The study area encompasses coastal Cape May County, although the county is split between the study’s central region, which claims Ocean City along with the entire Atlantic County coastline, and southern region, from Corson’s Inlet south to Cape May Inlet.
The state Department of Environmental Protection (DEP) describes the study area’s total as located behind the barrier islands of Monmouth, Ocean, Burlington, Atlantic, and Cape May counties. There is no cost allocated to municipalities for the study. The state and federal governments will split the expense into equal shares.
In May, the ACE presented the project’s status to elected officials in Atlantic and Cape May counties. A 29-slide PowerPoint ( guided that presentation. The schedule calls for a public release of the study’s draft report in July, accompanied by public meetings at various points in summer.
The study assesses a high level of initial risk and seeks to mitigate that risk through a series of interlocking strategies, including a significant embrace of natural and nature-based features (NNBF) as a means of providing coastal resilience.
Local measures include the expected use of elevation levels established through zoning and building codes and National Flood Insurance Program (NFIP) requirements.
The strategies that most often involve public controversy are structural measures, which, in this presentation, include a potential large storm surge barrier at Great Egg Harbor Inlet, the closure of south Ocean City Bay, and, in places, the use of floodwalls and levees.
The presentation indicates the danger a rising sea presents to the limited evacuation routes out of the county. The issue of evacuation capability may reignite the long-standing push by county and legislative district officials for the extension of Route 55 into Cape May County.
The report, when issued, is to include a consideration of a “system of economic accounts,” including the economic return on dollars spent on the project, specific improvements to environmental quality, impact on regional income and employment, as well as community issues, like potential displacement.
Public opinions on coastal development tend to vary from the two extremes. On the one extreme are those who defend the right to build to the high tideline, expecting protection for their assets. At the other extreme are those who argue for the abandonment of all public and private development on the barrier islands.
The middle ground is wide and subject to significant debate over how large shoreline setbacks should be, the size of beaches, and the management of dunes. Back bay strategies for bulkheads, construction setbacks, and protections for lines of sight and views raise similar disagreements.

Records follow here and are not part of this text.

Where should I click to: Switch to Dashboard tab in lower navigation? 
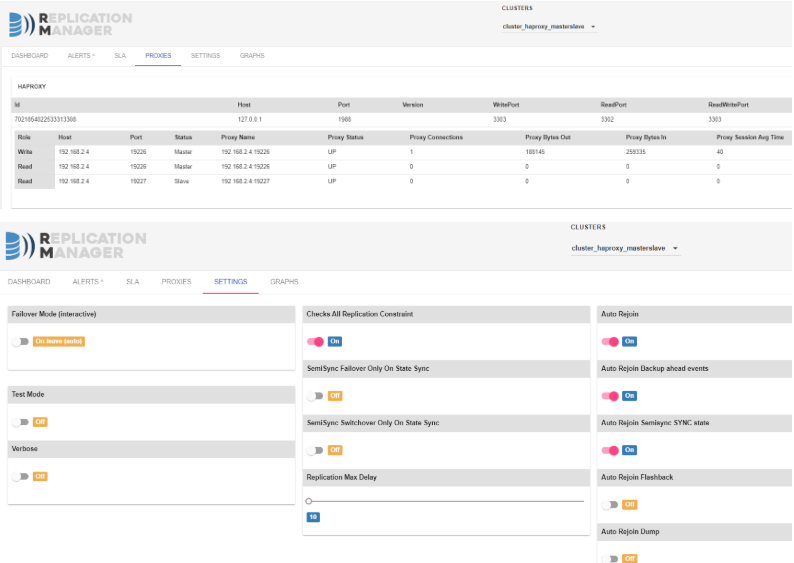point(29,282)
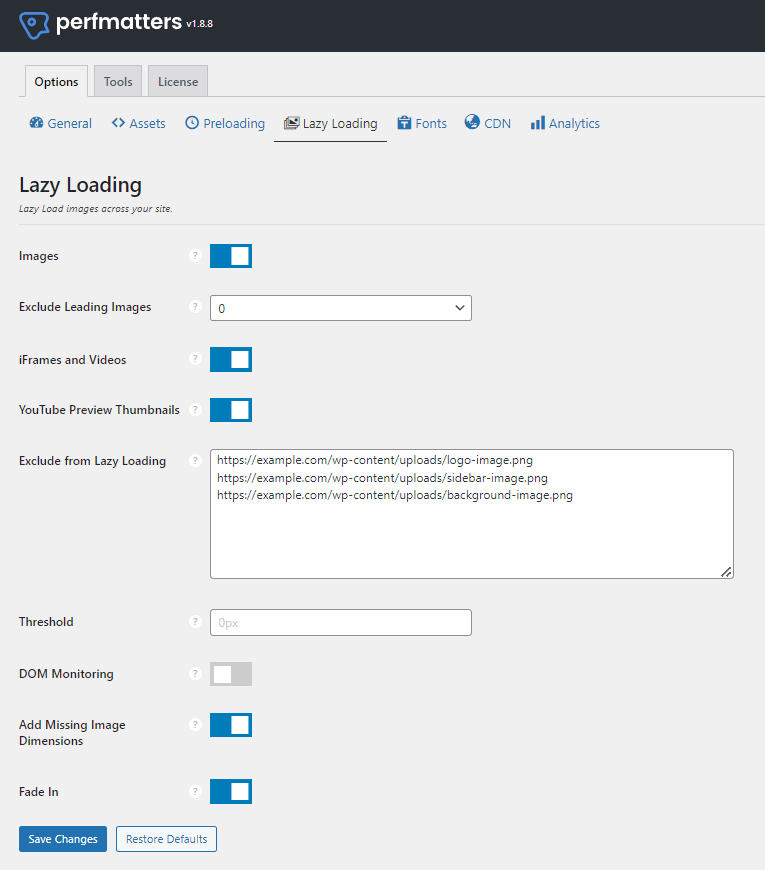Click the Restore Defaults button

166,839
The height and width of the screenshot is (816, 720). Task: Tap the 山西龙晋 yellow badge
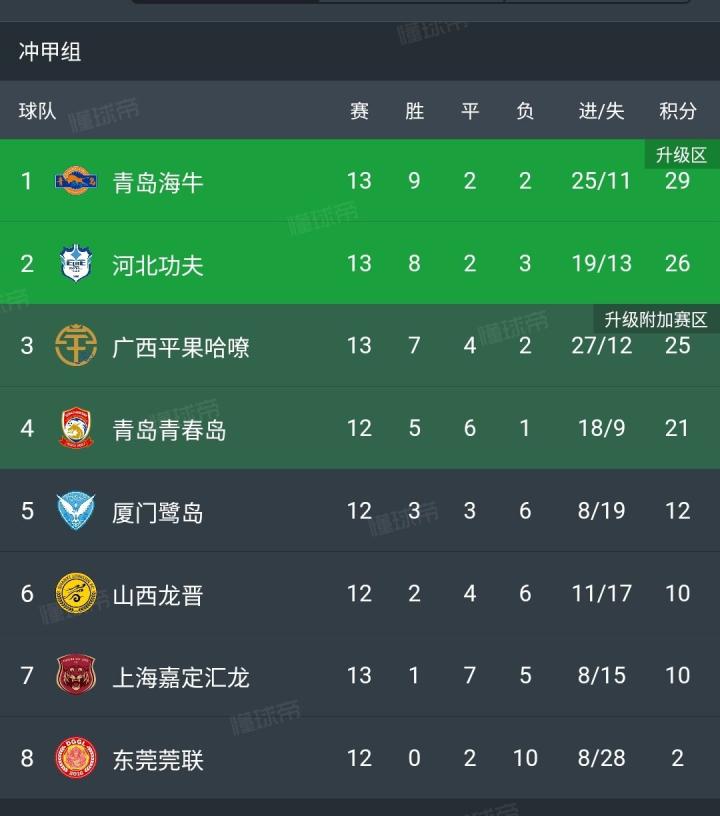click(x=76, y=594)
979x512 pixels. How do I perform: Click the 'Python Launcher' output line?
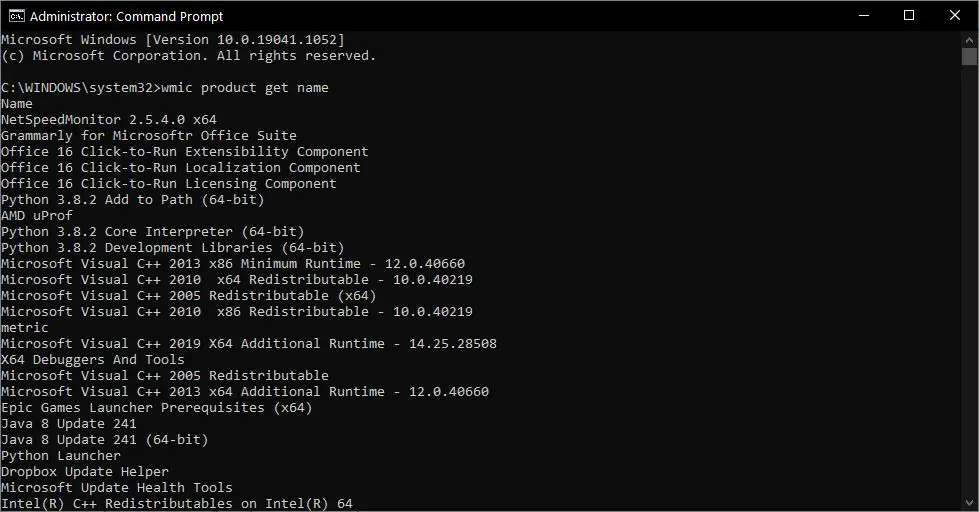(x=61, y=456)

The devil will be in the details of the ACE report drilled down to the community level. That detail is not present in the PowerPoint presentation. A proposed schedule leading to an ACE recommendation to Congress is included.
The schedule calls for the release of the draft report in July 2021, followed by public meetings over the summer. The final analysis is to be completed by January 2022, incorporating any changes due to public comment. 
That date, in January, is what the report calls an agency decision milestone. It prepares the way for an ACE report to Congress in April 2023, which will carry the final recommendations for action.